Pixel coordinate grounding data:
^^^^^^^^
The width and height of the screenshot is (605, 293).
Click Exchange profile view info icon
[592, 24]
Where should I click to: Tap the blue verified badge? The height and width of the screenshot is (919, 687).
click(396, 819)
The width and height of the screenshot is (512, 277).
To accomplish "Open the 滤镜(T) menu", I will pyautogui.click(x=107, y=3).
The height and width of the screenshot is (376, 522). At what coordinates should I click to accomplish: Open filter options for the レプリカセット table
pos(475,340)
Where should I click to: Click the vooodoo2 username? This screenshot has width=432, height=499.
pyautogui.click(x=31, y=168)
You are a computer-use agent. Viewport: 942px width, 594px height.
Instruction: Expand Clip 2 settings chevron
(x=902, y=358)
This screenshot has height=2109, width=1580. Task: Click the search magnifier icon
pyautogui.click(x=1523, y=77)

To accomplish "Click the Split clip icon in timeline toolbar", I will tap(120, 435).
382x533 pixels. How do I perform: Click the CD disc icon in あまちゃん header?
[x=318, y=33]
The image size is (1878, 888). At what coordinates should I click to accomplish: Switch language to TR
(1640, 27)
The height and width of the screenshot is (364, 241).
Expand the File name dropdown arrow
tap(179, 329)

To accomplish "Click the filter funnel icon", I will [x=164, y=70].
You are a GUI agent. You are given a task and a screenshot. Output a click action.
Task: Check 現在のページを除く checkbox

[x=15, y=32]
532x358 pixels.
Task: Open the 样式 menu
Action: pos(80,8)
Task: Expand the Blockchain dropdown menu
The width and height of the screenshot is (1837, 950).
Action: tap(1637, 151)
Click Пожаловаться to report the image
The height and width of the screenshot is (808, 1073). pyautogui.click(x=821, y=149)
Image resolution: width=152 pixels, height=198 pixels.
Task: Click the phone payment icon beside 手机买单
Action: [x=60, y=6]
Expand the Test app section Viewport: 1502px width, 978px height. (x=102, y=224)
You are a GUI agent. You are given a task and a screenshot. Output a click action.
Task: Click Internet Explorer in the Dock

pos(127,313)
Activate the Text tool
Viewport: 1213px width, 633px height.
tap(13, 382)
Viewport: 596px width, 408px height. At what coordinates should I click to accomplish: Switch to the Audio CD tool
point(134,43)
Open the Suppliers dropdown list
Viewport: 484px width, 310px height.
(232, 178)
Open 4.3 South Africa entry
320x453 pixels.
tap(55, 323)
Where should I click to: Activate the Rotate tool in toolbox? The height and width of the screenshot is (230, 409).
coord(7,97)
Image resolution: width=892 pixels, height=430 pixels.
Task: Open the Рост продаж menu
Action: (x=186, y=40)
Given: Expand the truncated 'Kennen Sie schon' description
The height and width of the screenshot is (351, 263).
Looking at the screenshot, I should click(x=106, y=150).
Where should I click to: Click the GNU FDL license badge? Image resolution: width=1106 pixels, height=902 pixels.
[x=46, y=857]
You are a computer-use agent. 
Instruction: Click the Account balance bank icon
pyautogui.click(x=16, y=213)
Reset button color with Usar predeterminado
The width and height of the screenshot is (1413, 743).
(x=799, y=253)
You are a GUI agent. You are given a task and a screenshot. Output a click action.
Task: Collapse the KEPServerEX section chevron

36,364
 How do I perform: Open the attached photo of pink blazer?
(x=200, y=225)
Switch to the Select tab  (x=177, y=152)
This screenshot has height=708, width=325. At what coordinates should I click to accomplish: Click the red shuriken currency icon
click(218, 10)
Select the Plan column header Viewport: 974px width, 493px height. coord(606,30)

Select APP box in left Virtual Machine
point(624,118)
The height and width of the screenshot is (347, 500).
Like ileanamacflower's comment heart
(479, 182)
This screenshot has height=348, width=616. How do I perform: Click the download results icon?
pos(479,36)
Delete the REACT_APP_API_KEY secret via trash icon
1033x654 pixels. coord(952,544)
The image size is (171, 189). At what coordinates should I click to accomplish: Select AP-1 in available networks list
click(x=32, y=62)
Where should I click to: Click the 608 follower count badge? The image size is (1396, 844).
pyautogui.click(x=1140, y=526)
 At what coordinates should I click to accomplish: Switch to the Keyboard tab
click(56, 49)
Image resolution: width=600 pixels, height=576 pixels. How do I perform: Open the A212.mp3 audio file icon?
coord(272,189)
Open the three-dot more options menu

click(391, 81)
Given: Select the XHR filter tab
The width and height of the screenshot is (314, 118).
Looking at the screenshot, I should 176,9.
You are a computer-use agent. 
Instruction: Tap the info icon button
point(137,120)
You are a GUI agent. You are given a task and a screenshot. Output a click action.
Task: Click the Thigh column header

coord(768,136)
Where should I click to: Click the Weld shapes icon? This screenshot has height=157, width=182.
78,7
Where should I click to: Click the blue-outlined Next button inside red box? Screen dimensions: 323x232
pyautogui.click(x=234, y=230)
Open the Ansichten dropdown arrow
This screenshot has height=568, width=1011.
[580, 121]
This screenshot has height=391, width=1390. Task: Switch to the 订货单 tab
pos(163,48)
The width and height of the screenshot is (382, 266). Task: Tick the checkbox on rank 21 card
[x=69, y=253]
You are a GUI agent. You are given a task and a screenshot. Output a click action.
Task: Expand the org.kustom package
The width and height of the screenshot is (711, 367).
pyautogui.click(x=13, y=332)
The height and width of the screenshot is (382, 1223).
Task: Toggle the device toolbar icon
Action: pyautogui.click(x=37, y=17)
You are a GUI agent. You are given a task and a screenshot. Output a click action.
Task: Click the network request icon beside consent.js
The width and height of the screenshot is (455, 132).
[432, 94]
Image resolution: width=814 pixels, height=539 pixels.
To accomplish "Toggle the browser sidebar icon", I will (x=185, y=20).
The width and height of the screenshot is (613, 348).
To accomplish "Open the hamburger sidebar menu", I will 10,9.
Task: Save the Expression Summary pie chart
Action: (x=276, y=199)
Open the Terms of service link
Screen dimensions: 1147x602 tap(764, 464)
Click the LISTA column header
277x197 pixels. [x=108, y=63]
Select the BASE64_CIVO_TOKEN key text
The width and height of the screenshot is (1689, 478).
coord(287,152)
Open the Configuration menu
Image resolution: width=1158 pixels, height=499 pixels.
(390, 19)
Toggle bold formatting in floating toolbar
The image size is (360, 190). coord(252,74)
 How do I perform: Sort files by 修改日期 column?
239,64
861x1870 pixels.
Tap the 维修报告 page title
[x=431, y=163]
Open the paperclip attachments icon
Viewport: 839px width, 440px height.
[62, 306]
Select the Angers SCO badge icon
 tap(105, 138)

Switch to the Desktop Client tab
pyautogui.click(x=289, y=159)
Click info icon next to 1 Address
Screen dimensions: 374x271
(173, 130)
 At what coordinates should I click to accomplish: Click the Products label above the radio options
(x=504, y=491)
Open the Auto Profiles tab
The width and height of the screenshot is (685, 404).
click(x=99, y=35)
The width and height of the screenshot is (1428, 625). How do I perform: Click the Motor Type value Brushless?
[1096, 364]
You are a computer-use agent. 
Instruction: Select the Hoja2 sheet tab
^^^^^^^^
EXERCISE DIRECTIONS: The records above should all be quoted exactly, please.

WRITTEN SOLUTION:
The width and height of the screenshot is (605, 293).
Click Exchange profile view info icon
[592, 24]
Where should I click to: Tap the blue verified badge? The height and width of the screenshot is (919, 687).
click(396, 819)
The width and height of the screenshot is (512, 277).
To accomplish "Open the 滤镜(T) menu", I will pyautogui.click(x=107, y=3).
The height and width of the screenshot is (376, 522). At what coordinates should I click to accomplish: Open filter options for the レプリカセット table
pos(475,340)
Where should I click to: Click the vooodoo2 username? This screenshot has width=432, height=499.
pyautogui.click(x=31, y=168)
You are a computer-use agent. Viewport: 942px width, 594px height.
Instruction: Expand Clip 2 settings chevron
(x=902, y=358)
This screenshot has height=2109, width=1580. Task: Click the search magnifier icon
pyautogui.click(x=1523, y=77)

To accomplish "Click the Split clip icon in timeline toolbar", I will tap(120, 435).
382x533 pixels. How do I perform: Click the CD disc icon in あまちゃん header?
[x=318, y=33]
The image size is (1878, 888). At what coordinates should I click to accomplish: Switch language to TR
(1640, 27)
The height and width of the screenshot is (364, 241).
Expand the File name dropdown arrow
tap(179, 329)

To accomplish "Click the filter funnel icon", I will [x=164, y=70].
You are a GUI agent. You are given a task and a screenshot. Output a click action.
Task: Check 現在のページを除く checkbox

[x=15, y=32]
532x358 pixels.
Task: Open the 样式 menu
Action: pos(80,8)
Task: Expand the Blockchain dropdown menu
The width and height of the screenshot is (1837, 950).
Action: tap(1637, 151)
Click Пожаловаться to report the image
The height and width of the screenshot is (808, 1073). pyautogui.click(x=821, y=149)
Image resolution: width=152 pixels, height=198 pixels.
Task: Click the phone payment icon beside 手机买单
Action: [x=60, y=6]
Expand the Test app section Viewport: 1502px width, 978px height. (x=102, y=224)
You are a GUI agent. You are given a task and a screenshot. Output a click action.
Task: Click Internet Explorer in the Dock

pos(127,313)
Activate the Text tool
Viewport: 1213px width, 633px height.
tap(13, 382)
Viewport: 596px width, 408px height. At what coordinates should I click to accomplish: Switch to the Audio CD tool
point(134,43)
Open the Suppliers dropdown list
Viewport: 484px width, 310px height.
(232, 178)
Open 4.3 South Africa entry
320x453 pixels.
tap(55, 323)
Where should I click to: Activate the Rotate tool in toolbox? The height and width of the screenshot is (230, 409).
coord(7,97)
Image resolution: width=892 pixels, height=430 pixels.
Task: Open the Рост продаж menu
Action: (x=186, y=40)
Given: Expand the truncated 'Kennen Sie schon' description
The height and width of the screenshot is (351, 263).
Looking at the screenshot, I should click(x=106, y=150).
Where should I click to: Click the GNU FDL license badge? Image resolution: width=1106 pixels, height=902 pixels.
[x=46, y=857]
You are a computer-use agent. 
Instruction: Click the Account balance bank icon
pyautogui.click(x=16, y=213)
Reset button color with Usar predeterminado
The width and height of the screenshot is (1413, 743).
(x=799, y=253)
You are a GUI agent. You are given a task and a screenshot. Output a click action.
Task: Collapse the KEPServerEX section chevron

36,364
 How do I perform: Open the attached photo of pink blazer?
(x=200, y=225)
Switch to the Select tab  (x=177, y=152)
This screenshot has height=708, width=325. At what coordinates should I click to accomplish: Click the red shuriken currency icon
click(218, 10)
Select the Plan column header Viewport: 974px width, 493px height. coord(606,30)

Select APP box in left Virtual Machine
point(624,118)
The height and width of the screenshot is (347, 500).
Like ileanamacflower's comment heart
(479, 182)
This screenshot has height=348, width=616. How do I perform: Click the download results icon?
pos(479,36)
Delete the REACT_APP_API_KEY secret via trash icon
1033x654 pixels. coord(952,544)
The image size is (171, 189). At what coordinates should I click to accomplish: Select AP-1 in available networks list
click(x=32, y=62)
Where should I click to: Click the 608 follower count badge? The image size is (1396, 844).
pyautogui.click(x=1140, y=526)
 At what coordinates should I click to accomplish: Switch to the Keyboard tab
click(56, 49)
Image resolution: width=600 pixels, height=576 pixels. How do I perform: Open the A212.mp3 audio file icon?
coord(272,189)
Open the three-dot more options menu

click(391, 81)
Given: Select the XHR filter tab
The width and height of the screenshot is (314, 118).
Looking at the screenshot, I should 176,9.
You are a computer-use agent. 
Instruction: Tap the info icon button
point(137,120)
You are a GUI agent. You are given a task and a screenshot. Output a click action.
Task: Click the Thigh column header

coord(768,136)
Where should I click to: Click the Weld shapes icon? This screenshot has height=157, width=182.
78,7
Where should I click to: Click the blue-outlined Next button inside red box? Screen dimensions: 323x232
pyautogui.click(x=234, y=230)
Open the Ansichten dropdown arrow
This screenshot has height=568, width=1011.
[580, 121]
This screenshot has height=391, width=1390. Task: Switch to the 订货单 tab
pos(163,48)
The width and height of the screenshot is (382, 266). Task: Tick the checkbox on rank 21 card
[x=69, y=253]
You are a GUI agent. You are given a task and a screenshot. Output a click action.
Task: Expand the org.kustom package
The width and height of the screenshot is (711, 367).
pyautogui.click(x=13, y=332)
The height and width of the screenshot is (382, 1223).
Task: Toggle the device toolbar icon
Action: pyautogui.click(x=37, y=17)
You are a GUI agent. You are given a task and a screenshot. Output a click action.
Task: Click the network request icon beside consent.js
The width and height of the screenshot is (455, 132).
[432, 94]
Image resolution: width=814 pixels, height=539 pixels.
To accomplish "Toggle the browser sidebar icon", I will (x=185, y=20).
The width and height of the screenshot is (613, 348).
To accomplish "Open the hamburger sidebar menu", I will 10,9.
Task: Save the Expression Summary pie chart
Action: (x=276, y=199)
Open the Terms of service link
Screen dimensions: 1147x602 tap(764, 464)
Click the LISTA column header
277x197 pixels. [x=108, y=63]
Select the BASE64_CIVO_TOKEN key text
The width and height of the screenshot is (1689, 478).
coord(287,152)
Open the Configuration menu
Image resolution: width=1158 pixels, height=499 pixels.
(390, 19)
Toggle bold formatting in floating toolbar
The image size is (360, 190). coord(252,74)
 How do I perform: Sort files by 修改日期 column?
239,64
861x1870 pixels.
Tap the 维修报告 page title
[x=431, y=163]
Open the paperclip attachments icon
Viewport: 839px width, 440px height.
[62, 306]
Select the Angers SCO badge icon
 tap(105, 138)

Switch to the Desktop Client tab
pyautogui.click(x=289, y=159)
Click info icon next to 1 Address
Screen dimensions: 374x271
(173, 130)
 At what coordinates should I click to accomplish: Click the Products label above the radio options
(x=504, y=491)
Open the Auto Profiles tab
The width and height of the screenshot is (685, 404).
click(x=99, y=35)
The width and height of the screenshot is (1428, 625). How do I perform: Click the Motor Type value Brushless?
[1096, 364]
You are a computer-use agent. 
Instruction: Select the Hoja2 sheet tab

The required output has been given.